A língua é um sistema que desencadeia perceções linguísticas nos seus falantes, ou seja, julgamentos que associam traços sociais a traços linguísticos. Estes julgamentos motivam reações positivas ou negativas relativamente à forma como se fala ou como se ouve falar. Cite-se como exemplo os julgamentos associados à variação [b, v], comummente referida como «trocar o b pelo v». As perceções linguísticas centram-se, entre outros domínios, na correção linguística, levando o falante a considerar determinadas realizações como corretas e, logo, prestigiadas. Existe, assim, um processo de prestígio linguístico que conduz os falantes a estimar e a respeitar determinadas realizações linguísticas em detrimento de outras. Será este o fenómeno que a questão colocada convoca1.
O significado do verbo achar enquanto verbo de opinião está consagrado pelos dicionários (cf., por exemplo, Dicionário Houaiss ou Dicionário da Língua Portuguesa Contemporânea), sendo inclusive apresentado como sinónimo de pensar ou considerar.
Considerar a expressão «achar que» como menos correta do que «pensar que» encontra a sua justificação, como ficou dito acima, nas perceções linguísticas que julgam esta opção como menos prestigiada.
O uso da expressão parece estar, na forma escrita, associado sobretudo à oralidade.

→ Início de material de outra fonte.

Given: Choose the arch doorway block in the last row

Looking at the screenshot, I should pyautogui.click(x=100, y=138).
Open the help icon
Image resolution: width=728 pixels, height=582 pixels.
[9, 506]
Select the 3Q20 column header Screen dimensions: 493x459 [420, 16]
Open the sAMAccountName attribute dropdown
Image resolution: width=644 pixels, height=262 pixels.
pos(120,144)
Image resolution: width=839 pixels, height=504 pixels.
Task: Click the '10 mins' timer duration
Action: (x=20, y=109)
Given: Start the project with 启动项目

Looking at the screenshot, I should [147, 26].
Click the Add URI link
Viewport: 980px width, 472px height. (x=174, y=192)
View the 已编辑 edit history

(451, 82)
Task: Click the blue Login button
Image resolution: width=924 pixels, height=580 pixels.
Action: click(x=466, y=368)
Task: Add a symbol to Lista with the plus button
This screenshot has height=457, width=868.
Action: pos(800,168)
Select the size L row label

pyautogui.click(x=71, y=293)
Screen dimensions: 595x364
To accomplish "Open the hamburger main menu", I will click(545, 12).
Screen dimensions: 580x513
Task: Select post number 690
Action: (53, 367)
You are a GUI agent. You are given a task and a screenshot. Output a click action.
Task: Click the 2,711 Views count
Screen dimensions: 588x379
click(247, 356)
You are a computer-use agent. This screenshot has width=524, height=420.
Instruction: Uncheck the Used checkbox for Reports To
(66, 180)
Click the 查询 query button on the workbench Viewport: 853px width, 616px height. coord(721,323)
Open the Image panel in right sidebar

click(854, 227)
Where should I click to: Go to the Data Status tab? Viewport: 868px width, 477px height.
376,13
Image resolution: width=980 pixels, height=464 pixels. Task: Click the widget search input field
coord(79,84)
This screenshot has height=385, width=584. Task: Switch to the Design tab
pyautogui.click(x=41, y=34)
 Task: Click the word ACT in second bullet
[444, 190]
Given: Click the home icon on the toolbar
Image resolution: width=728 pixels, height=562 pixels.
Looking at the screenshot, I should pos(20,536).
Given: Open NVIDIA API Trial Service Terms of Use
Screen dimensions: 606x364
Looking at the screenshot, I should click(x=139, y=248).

Uma breve pesquisa em textos da comunicação social mostra que a construção é usada sobretudo em citações de discurso direto, como acontece no exemplo seguinte:
(1) «Depois veio uma reportagem no "Público"a denunciar um SOS na zona pobre do Porto. “Muita gente acha que para fazer trabalho na área social é preciso ir para muito longe”, aponta.» (Público, artigo de 26/10/2018, disponível aqui)
Também em textos literários, este uso surge preferencialmente associado ao discurso direto, numa opção que se identifica já entre escritores do século XIX, como por exemplo:
(2) «− Oh Topsius, que chelpa isto me vai render! E diga lá amiguinho, diga lá! Então acha que eu posso afirmar à Titi que esta coroa de espinhos foi a mesma que..» (Eça de Queirós, A Relíquia)
Assim sendo, podemos concluir que a construção «achar que» não é resultante de uma influência de programas televisivos, nomeadamente telenovelas. Muito menos seria consequência do Acordo Ortográfico de 1990, dado que, como o nome indica, este apenas visa a ortografia das palavras e não o léxico ou a sintaxe.
Estas considerações não obstam a que se deva estimular a diversificação de uso das construções associadas à expressão da opinião, que são, de facto, inúmeras: «julgo que», «creio que», «penso que», «acredito que», «considero que», «imagino que», «presumo que», «suponho que», entre outras.
Disponha sempre!
1. Para um maior aprofundamento sobre as questões relacionadas com o prestígio linguístico e com as perceções linguísticas, cf., por exemplo, Humberto López Morales, Sociolingüística. Madrid: Editorial Gredos,1989.